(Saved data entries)
•••••

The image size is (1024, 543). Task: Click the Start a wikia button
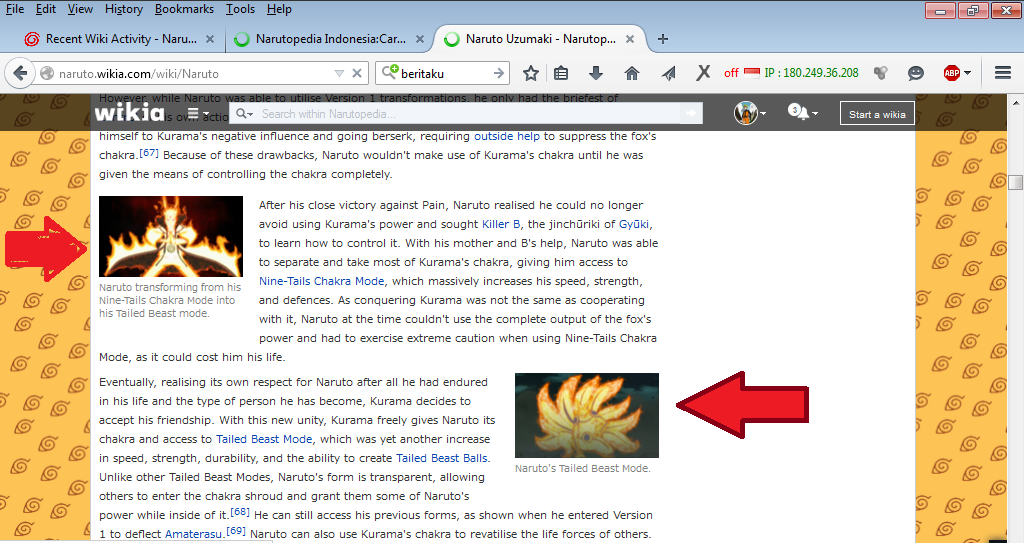(x=876, y=114)
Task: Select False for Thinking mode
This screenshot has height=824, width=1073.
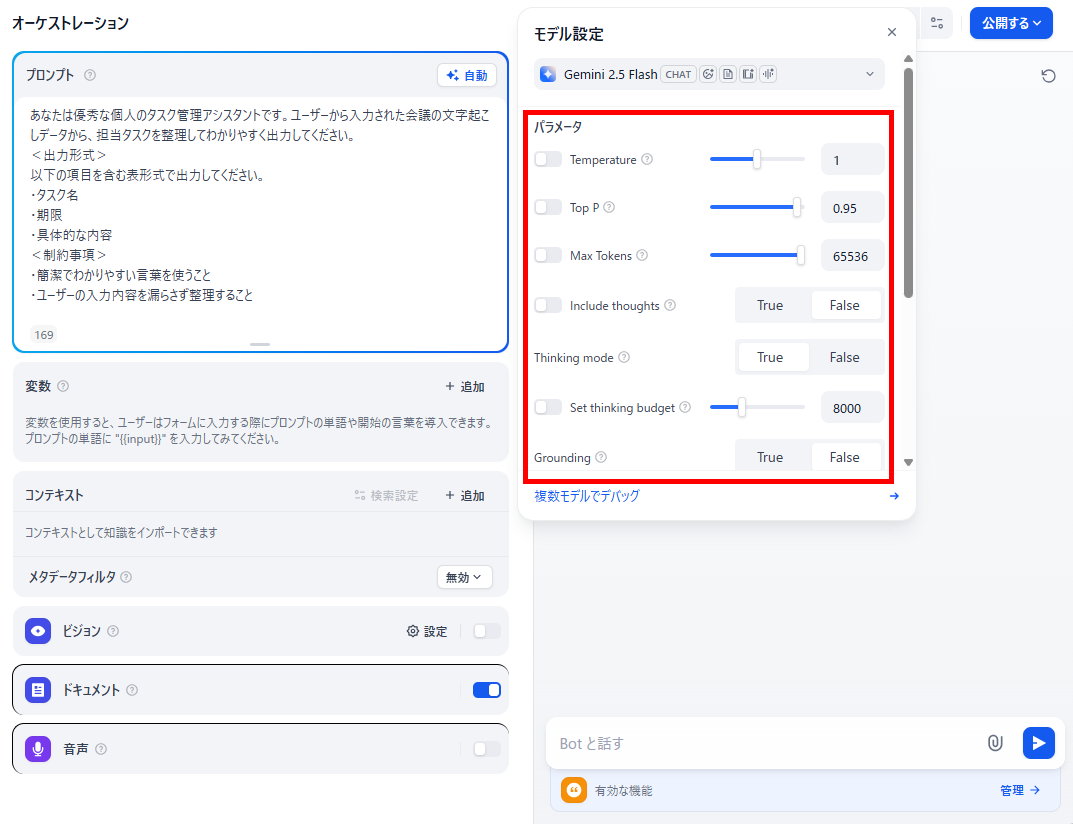Action: point(844,357)
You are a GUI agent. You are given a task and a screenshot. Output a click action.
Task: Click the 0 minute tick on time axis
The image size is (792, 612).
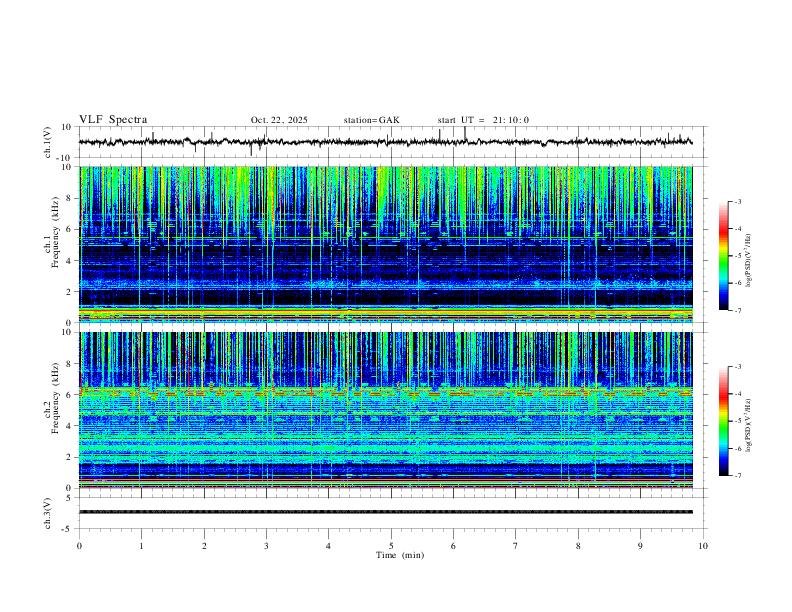(79, 546)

•••••

- [Requirement] Now write out the data word for word, skipping every picture in it.

- [Response below]
The image size is (1024, 543). Task: Click the Start a wikia button
(x=876, y=114)
Task: Select False for Thinking mode
This screenshot has height=824, width=1073.
Action: point(844,357)
You are a GUI agent. You are given a task and a screenshot. Output a click action.
Task: Click the 0 minute tick on time axis
The image size is (792, 612).
(79, 546)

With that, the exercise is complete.